En rade
La voix d’un chirurgien, au bout du fil, comme un retour du réel, m’annonce le décès imminent de ma mère, dans un hôpital de Toulon. Six cents kilomètres et huit ans de silence nous séparaient déjà, mais je redoutais d’apprendre, un jour ou l’autre, cette nouvelle de la voix d’un étranger. Ma mère n’aura donc pas souhaité rompre la glace qu’elle avait dressé entre nous sur un de ses coups de tête dont elle avait le secret. Le temps de prévenir mon frère et je prends l’autoroute du sud, l’esprit chargé par toutes les questions sans réponse qui roulent, grondent.

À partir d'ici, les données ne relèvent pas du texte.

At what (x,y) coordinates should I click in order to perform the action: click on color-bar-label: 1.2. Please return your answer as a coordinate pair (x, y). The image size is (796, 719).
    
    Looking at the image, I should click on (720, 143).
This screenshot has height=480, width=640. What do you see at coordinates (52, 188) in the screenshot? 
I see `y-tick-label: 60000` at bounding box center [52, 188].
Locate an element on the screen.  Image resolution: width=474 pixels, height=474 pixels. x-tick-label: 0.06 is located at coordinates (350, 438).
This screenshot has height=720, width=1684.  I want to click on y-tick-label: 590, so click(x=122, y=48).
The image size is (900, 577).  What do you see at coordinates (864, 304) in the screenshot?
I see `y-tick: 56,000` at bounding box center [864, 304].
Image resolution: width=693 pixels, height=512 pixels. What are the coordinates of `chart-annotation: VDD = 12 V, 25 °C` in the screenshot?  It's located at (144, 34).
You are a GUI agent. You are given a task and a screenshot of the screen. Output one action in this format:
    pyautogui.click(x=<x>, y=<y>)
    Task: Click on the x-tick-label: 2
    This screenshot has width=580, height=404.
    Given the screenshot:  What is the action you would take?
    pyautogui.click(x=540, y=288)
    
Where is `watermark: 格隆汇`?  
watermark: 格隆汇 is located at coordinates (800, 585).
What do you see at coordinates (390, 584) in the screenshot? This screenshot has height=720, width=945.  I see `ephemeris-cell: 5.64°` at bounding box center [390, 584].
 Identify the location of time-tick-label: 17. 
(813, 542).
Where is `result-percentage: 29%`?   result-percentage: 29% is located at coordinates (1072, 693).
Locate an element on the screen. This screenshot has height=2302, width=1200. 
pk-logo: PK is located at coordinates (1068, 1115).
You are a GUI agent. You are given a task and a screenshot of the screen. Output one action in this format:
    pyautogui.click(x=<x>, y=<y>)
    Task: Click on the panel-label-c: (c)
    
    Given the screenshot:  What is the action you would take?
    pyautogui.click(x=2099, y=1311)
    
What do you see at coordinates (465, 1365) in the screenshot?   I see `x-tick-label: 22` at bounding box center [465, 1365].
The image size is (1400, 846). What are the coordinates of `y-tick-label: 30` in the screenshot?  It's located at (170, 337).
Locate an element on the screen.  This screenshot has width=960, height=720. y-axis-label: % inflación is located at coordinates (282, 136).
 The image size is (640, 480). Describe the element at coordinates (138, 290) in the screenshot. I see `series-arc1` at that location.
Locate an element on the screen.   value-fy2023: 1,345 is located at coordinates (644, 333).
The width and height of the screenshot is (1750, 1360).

A mon arrivée, c’est un orage qui éclate sur la ville. Je regarde la rade noyée, je tourne dans l’appartement où tout est resté tel que je l’avais vu, lors de ma dernière visite. Je cherche un mot ou un signe qui permettraient de comprendre l’inexplicable. Rien de tangible.

Sur un carton corné, je trouve une liste de quelques numéros de téléphone. Parmi les noms je reconnais ceux d’amis à mes parents. Je les joins avec une certaine appréhension. Ce que pourtant je craignais le plus, à savoir des reproches ou des sermons, s’évanouit au fur et à mesure des appels. La glace n’était pas dressée qu’entre moi et ma mère. Elle avait fait le vide autour d'elle.
Tous s’interrogent sur cette soudaine rupture, survenue il y a huit ans, à la mort de mon père. C’est sans doute là l’une des raisons qui expliquerait cet isolement volontaire. Je ne comprends pourtant pas davantage, mais je découvre que je n’ai pas été le seul à nager en eaux troubles dans cette traversée.
A la maison funéraire, j’apprends que ma mère avait tout réglé pour ses funérailles, au détail près, ne souhaitant ni annonce publique, ni fleurs ni personne. Pourtant à ma grande surprise j’observe qu’elle avait choisi que son corps soit exposé une heure avant la fermeture de la bière. Pour qui ? Le jour des obsèques nous ne serons d'ailleurs que très peu de personnes.
La mort peut séparer ou réunir les vivants. Ici étrangement, ceux qui restent, et qui étaient éparpillés, recousent leurs souvenirs, raccommodent leurs mémoires.
Une douleur partagée est moins lourde même si les questions restent parfois sans réponses.
Une douleur partagée est moins lourde même si les questions restent parfois sans réponses.